Saluzzo, ex caserma Musso: un impianto di riscaldamento che può dare calore a 70 appartamenti

2.500 metri di percorso espositivo riscaldati Sarà agganciato alla rete del teleriscaldamento della Sedamyl mega sponsor dell’operazione. La fondazione Bertoni cerca mecenati sensibili: li sostiene l’Art bonus con una detrazione fiscale del 65% recuperabile in tre anni

Saluzzo, il nuovo impianto di riscaldamento alla ex Caserma Musso

Saluzzo, il nuovo impianto di riscaldamento alla ex Caserma Musso

Può scaldare la volumetria di un condomino di 70 appartamenti, il nuovo sistema di riscaldamento che darà calore ai 2.500 metri quadrati di superficie espositiva della ex caserma Musso. Sarà terminato a maggio, dopo l’interruzione dei lavori di installazione per la rassegna "Saluzzo Arte".

"Vuol dire trovarsi i padiglioni storici delle antiche scuderie riscaldati", ha messo sul piatto il presidente della Fondazione Bertoni Enrico Falda. E, utilizzare il percorso espositivo, uno dei grandi della  Provincia di Cuneo, tutto l’anno usandolo d’inverso per le manifestazioni, eventi, meeting del Comune o di terzi.

L’operazione è possibile grazie all’intervento del mega sponsor la Sedamyl, che ha finanziato l’opera per 170 mila e dato il collegamento alla rete del suo teleriscaldamento.

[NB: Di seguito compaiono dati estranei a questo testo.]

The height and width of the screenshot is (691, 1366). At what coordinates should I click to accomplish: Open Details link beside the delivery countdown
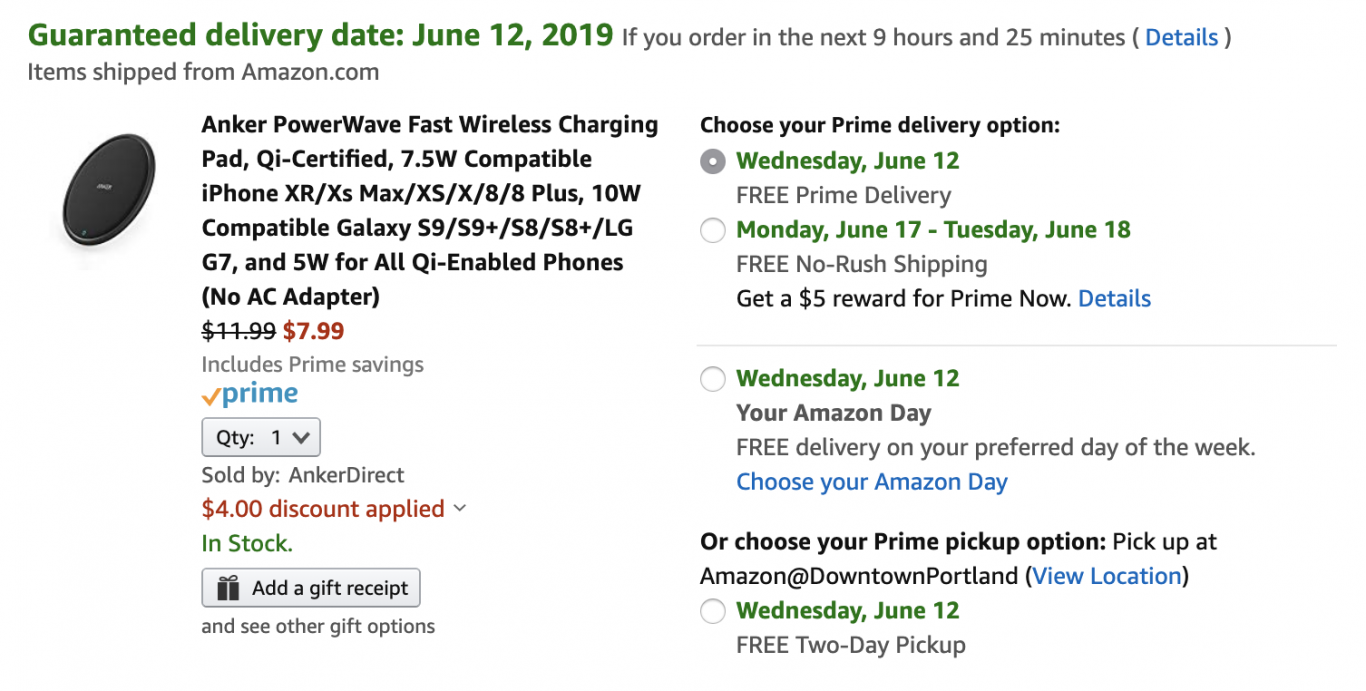point(1181,38)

Il mecenatismo dell’azienda saluzzese è stato ringraziato e presentato come esempio di buona pratica per sensibilizzare imprenditori privati del territorio, a dare una mano al progetto di ristrutturazione della ex caserma.

Dopo l’impianto di riscaldamento, c’è ancora spazio per la sponsorizzazione di altre opere: la pavimentazione, le migliorie sui cortili, la manica centrale passata al comune della Provincia.

"Siamo orgogliosi di questo intervento" hanno sottolineato Stefano e Luisa Frandino della Sedamyl, come cittadini e rappresentanti di una impresa che è sensibile alle esigenze e in relazione con il territorio. L’energia  del processo produttivo dell’azienda "un calore utilizzato fino all’ultima goccia" è già usata per il riscaldamento di altri edifici pubblici, la piscina comunale, il palazzetto dello sport e l' lpc Pellico, la scuola materna "San Martino", l’'istituto "Soleri-Bertoni"  e il liceo Bodoni.

Cercansi mecenati sensibili dunque, in risposta alla crisi del finanziamento pubblico. E, a sostegno di questo mecenatismo a favore del patrimonio culturale pubblico italiano, è stato ricordato lo strumento dell’Art bonus che ha introdotto un credito d’imposta per le erogazioni liberali in denaro, che sostengono cultura, spettacolo e sviluppo turistico. L’art bonus, entrato a regime nel 2016, offre la possibilità di una detrazione fiscale pari al 65% recuperabile in tre anni.

"Per accedere alle erogazioni, la Fondazione Bertoni", lo ha ricordato il consigliere Luigi Fassino, "ha accreditato la ex caserma come edificio culturale, sul portale dedicato www.artbonus.gov.it con il progetto di restauro e riqualificazione del polo espositivo per un importo complessivo di 350 mila euro".

Anche il comune, come anticipato dal sindaco Mauro Calderoni prevede interventi nella ex caserma Musso, sulla manica centrale e sulla facciata per migliorare l’immagine del polo espositivo. Lo farà con l’avanzo della vendita della cascina Ciocchetta e il ribasso d’asta dei tetti  della sede Apm.

"66 mila metri cubi ora di aria che girano all’interno delle tubature – ha spiegato Marco Larovere progettista dell’impianto che ha caratteristiche tecnologicamente molto sofisticate per la particolarità del percorso espositivo  e il tipo di utilizzo, non continuo ma a periodi. “Consente un ottimo risparmio energetico non  girando a casaccio”.  Si aggancia al teleriscaldamento della rete Sedamyl.  L'aria passa in una grande tubatura di 80 centimetri di diametro, scaldata da un mega radiatore e poi diffusa attraverso i microfori di questo grande canale centrale agganciato al soffitto. In questo modo il calore viene distribuito nell'ambiente in maniera molto morbida, senza correnti d’aria.

E’ prevista anche una regolazione per evitare le emissioni sonore fastidiose del riscaldamento.

Sottolineato come ulteriore plus, in conferenza stampa alla ex caserma, il fatto che i lavori siano stati affidati ad una azienda locale: la Greentec impianti  di Manta di Villosio e Rovere.